There is undercover reporting as a long and rare form and there's undercover reporting as a tabloid matter of course.

In Denmark, the first kind is tried out perhaps every one or two years, and the reporter, sometimes an artist as such, is likely to get a lot of attention for experimenting with journalistic form and playing with identities. At one point in my studies I was looking around for more cases like that, involving perhaps even some women working under cover. My cousin who was living in London at the time didn't really get the point when I asked her about it: '- Cases of women doing under cover reporting---The tabloids do it all the time of course...how do you mean?' And of course they do, in Denmark too, if not as often and intensively as the British.

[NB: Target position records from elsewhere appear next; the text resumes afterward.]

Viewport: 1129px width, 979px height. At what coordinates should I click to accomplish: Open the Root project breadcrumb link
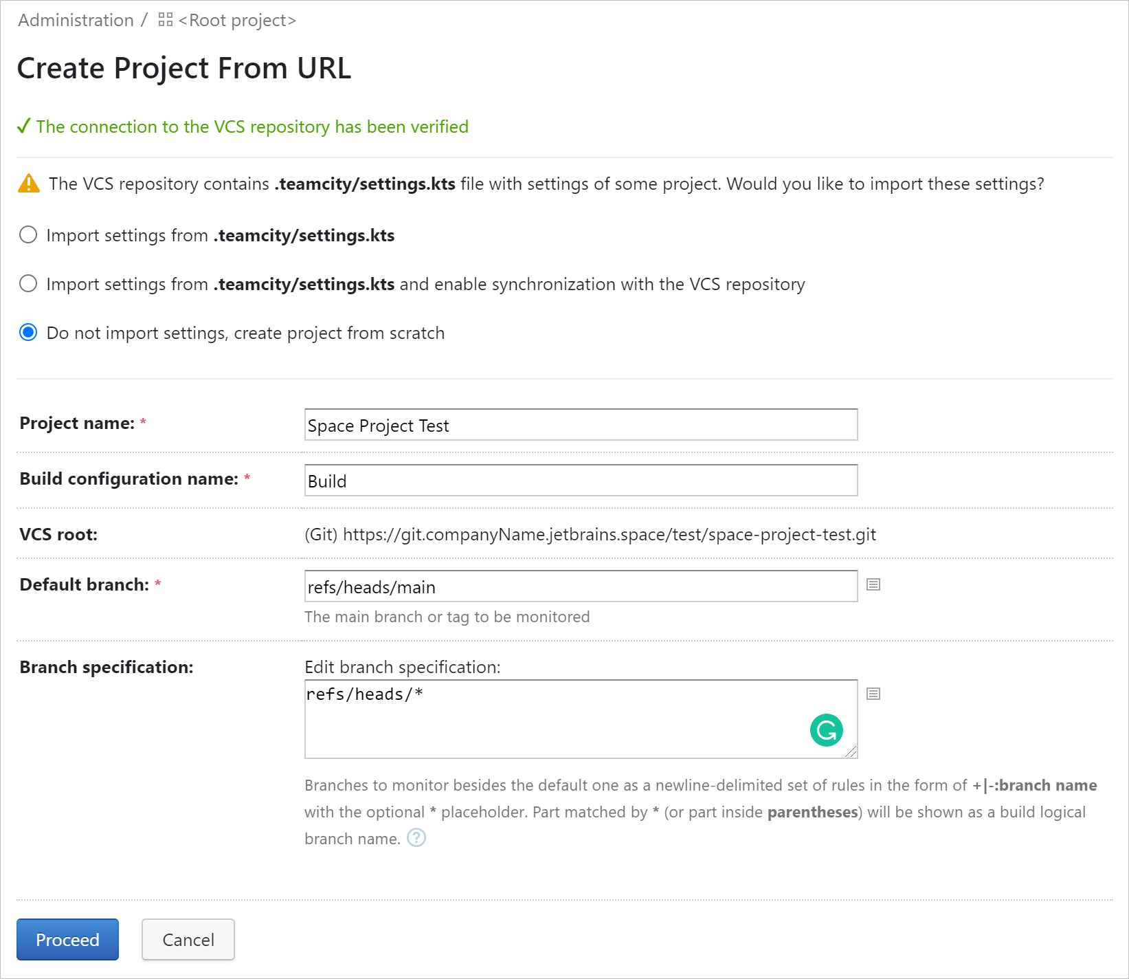(x=236, y=20)

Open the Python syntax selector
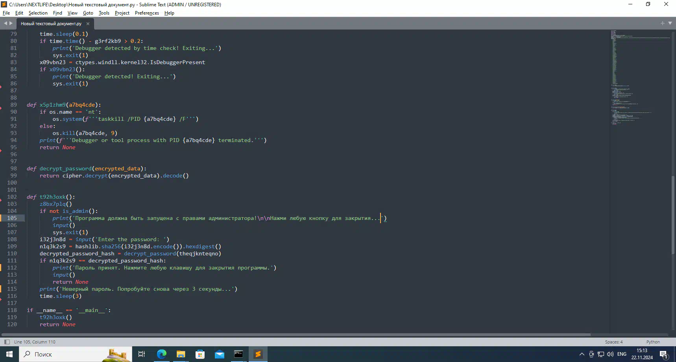pyautogui.click(x=653, y=342)
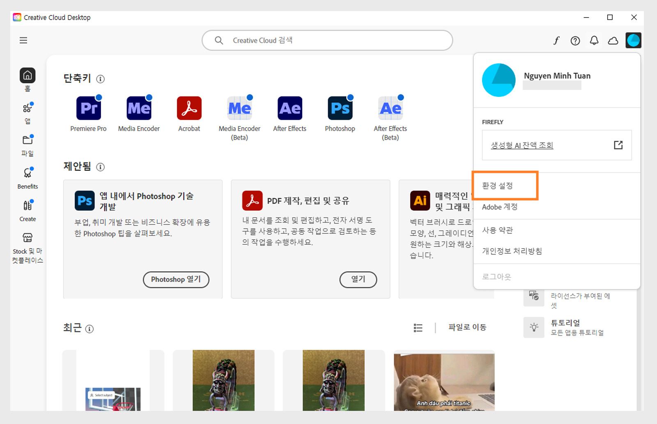Click the Photoshop 열기 button
This screenshot has width=657, height=424.
176,280
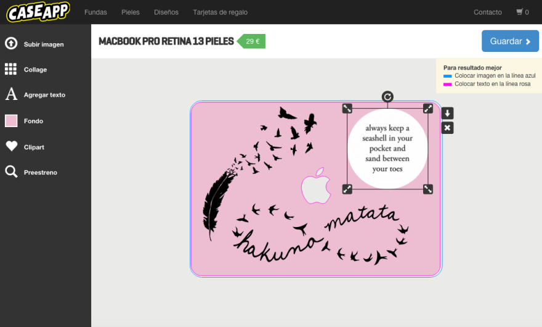Open the Fondo pink color swatch
542x327 pixels.
(x=11, y=121)
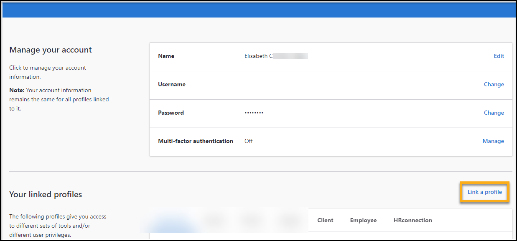This screenshot has height=241, width=517.
Task: Click Edit next to the Name field
Action: pyautogui.click(x=499, y=56)
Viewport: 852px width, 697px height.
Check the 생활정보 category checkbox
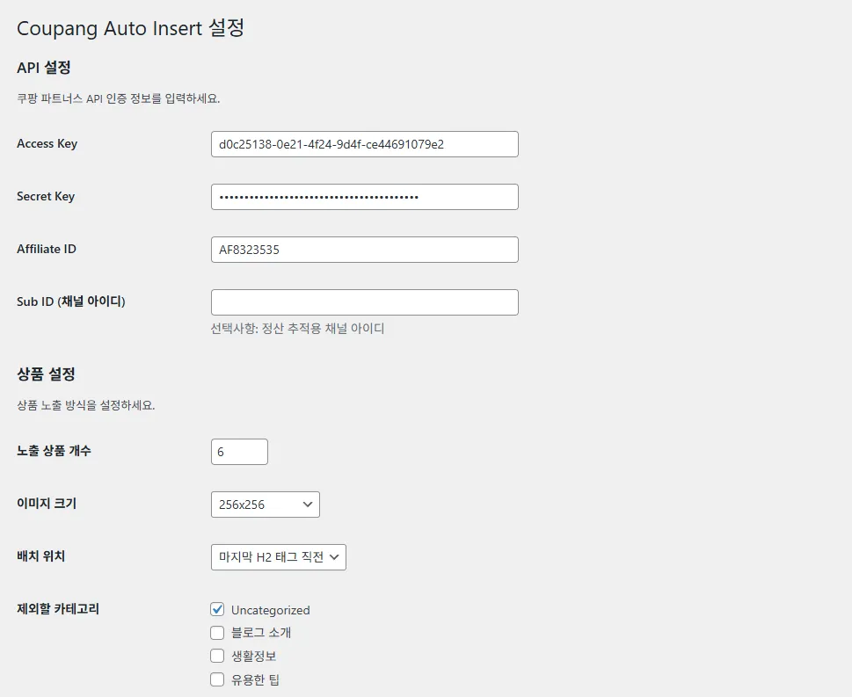[x=217, y=656]
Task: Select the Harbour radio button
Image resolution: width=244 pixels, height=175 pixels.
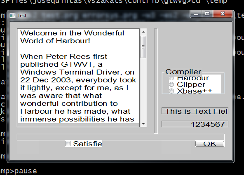Action: pyautogui.click(x=171, y=78)
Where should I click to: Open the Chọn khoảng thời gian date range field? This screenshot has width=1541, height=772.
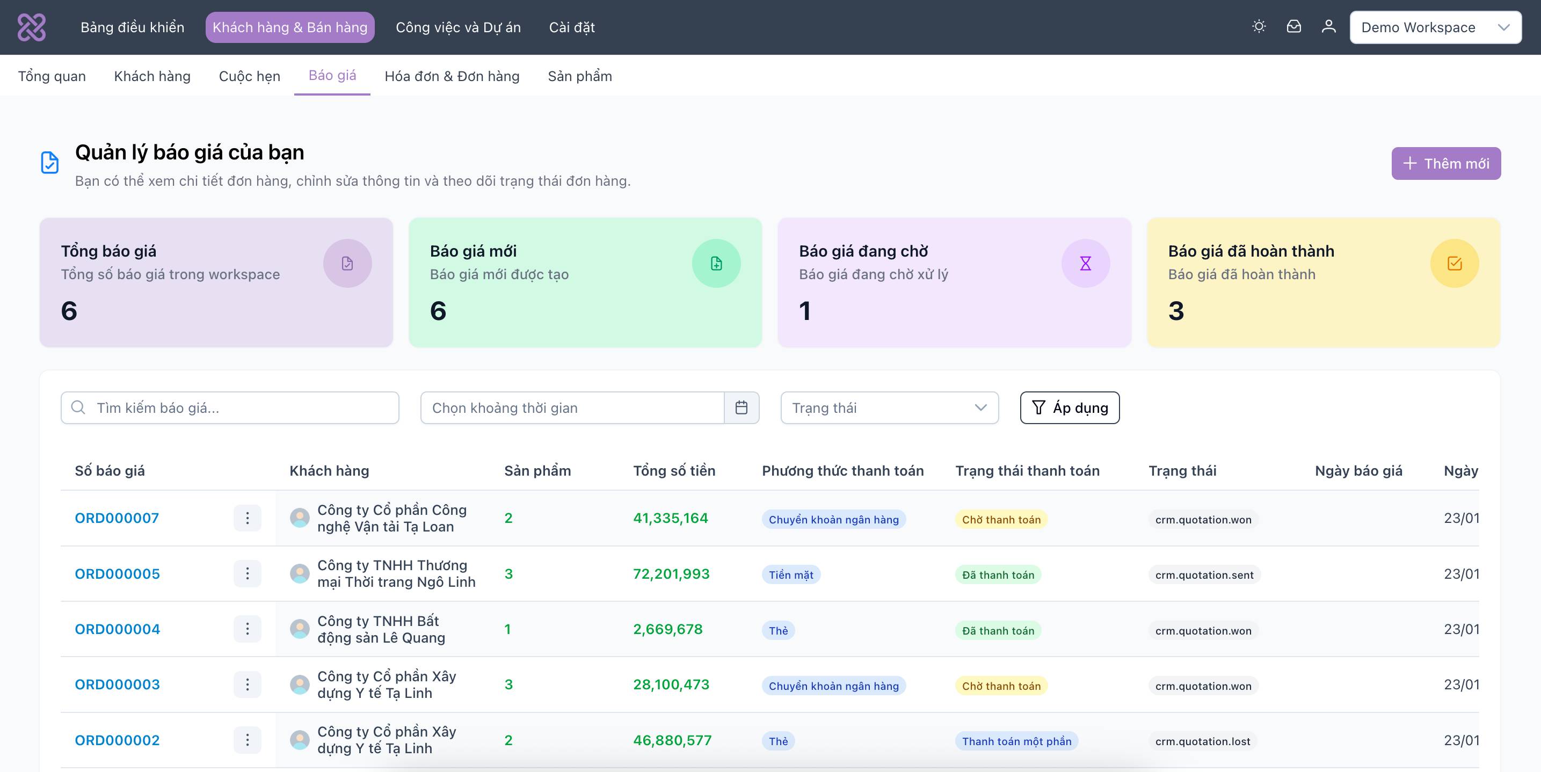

Tracing the term 'under cover' in the Danish print media a few years back produced one hit concerned with a British female wallraffer - and it was Jamie Oliver who told us about her in an interview. Here's how he described the event in his web diary as part of an overall Bummer Weekend:

One of the receptionists [at Restaurant Fifteen] who had been working for us was secretly a journalist and had been spying on us for one of the tabloids. She seemed like a really nice, bright girl but obviously the hunger of working up the tabloid tree has eaten away at her morals. To be honest it's made me a bit paranoid and a bit vulnerable as I'm working 70 hours a week, not getting paid for it and could do without the worry of looking over my shoulder and wonder who is going to shaft me next. The good news is that it wasn't a bad piece but it's knocked my confidence a bit. I think the students [the ca. Fifteen chefs to be] were very upset. Oh well, c'est la vie!